Will We Go the Way of Japan? No, Unless US Government Policies Discourage Growth-Becker
Japan has had a very slow rate of growth in its GDP since 1991, averaging just a little over 1 percent. Given this slow growth, and the government's continued failed efforts to prop up their economy by running large fiscal deficits, the ratio of government debt to its GDP has risen from only about 50% in 1995 to by far the highest ratio in the developed world, at about 170% in 2008. Estimates indicate that it could rise to over 200% by next year as the budget continues to spill red ink, and may grow even much further during the next decade. Such a large debt ratio has been manageable so far only because interest rates have been very low, at about a little over 1%. But these rates have recently been rising as concern is growing about the fiscal solvency of the Japanese government.
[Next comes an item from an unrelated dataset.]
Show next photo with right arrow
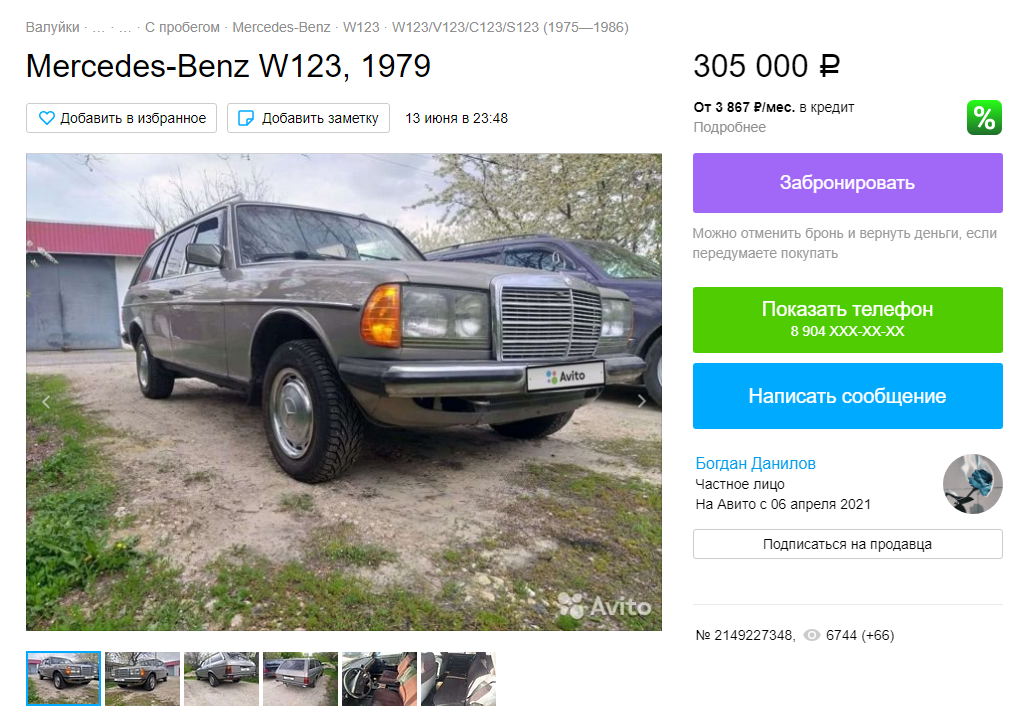The image size is (1034, 714). pos(642,401)
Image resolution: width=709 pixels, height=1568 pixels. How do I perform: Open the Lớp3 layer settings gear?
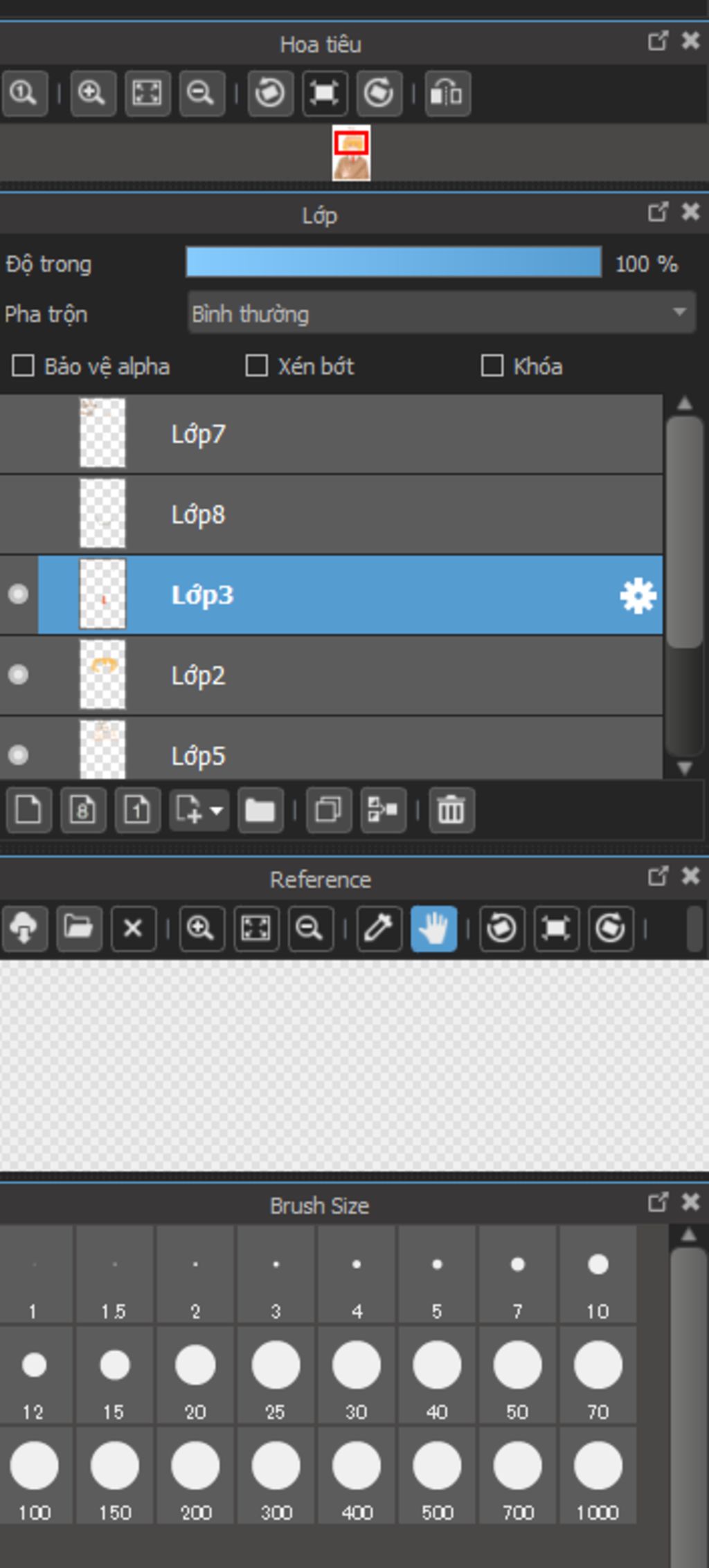click(x=637, y=595)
The danger of any explicit default on this debt is minimal since it is all denominated in the Japanese currency, the yen. Any country can reduce the real value of a debt burden in its own currency by printing money to finance a good chunk of its government spending, and thereby create inflation that destroys part of the real burden of the debt. I do not expect that to happen in Japan unless the debt burden becomes intolerable down the road.
All this is background for comparisons between Japan and the US. As Posner indicates, the American ratio of debt to GDP is now about 50%, where Japan was in 1995. It is also rising rapidly as the government continues to increase its spending on banks, the stimulus package, likely also on health care, maybe subsidizing employment of the unemployed, subsidizing mortgages, and in many other ways. The ratio of federal government spending to American GDP was quite stable at about 20% for about 40 decades, but this ratio has been rising rapidly during the past year, and it is beginning to approach 30%. The government debt is not yet a great burden because, as in Japan, interest rates are low, so that annual interest payments on the debt is not a sizable fraction of total government spending.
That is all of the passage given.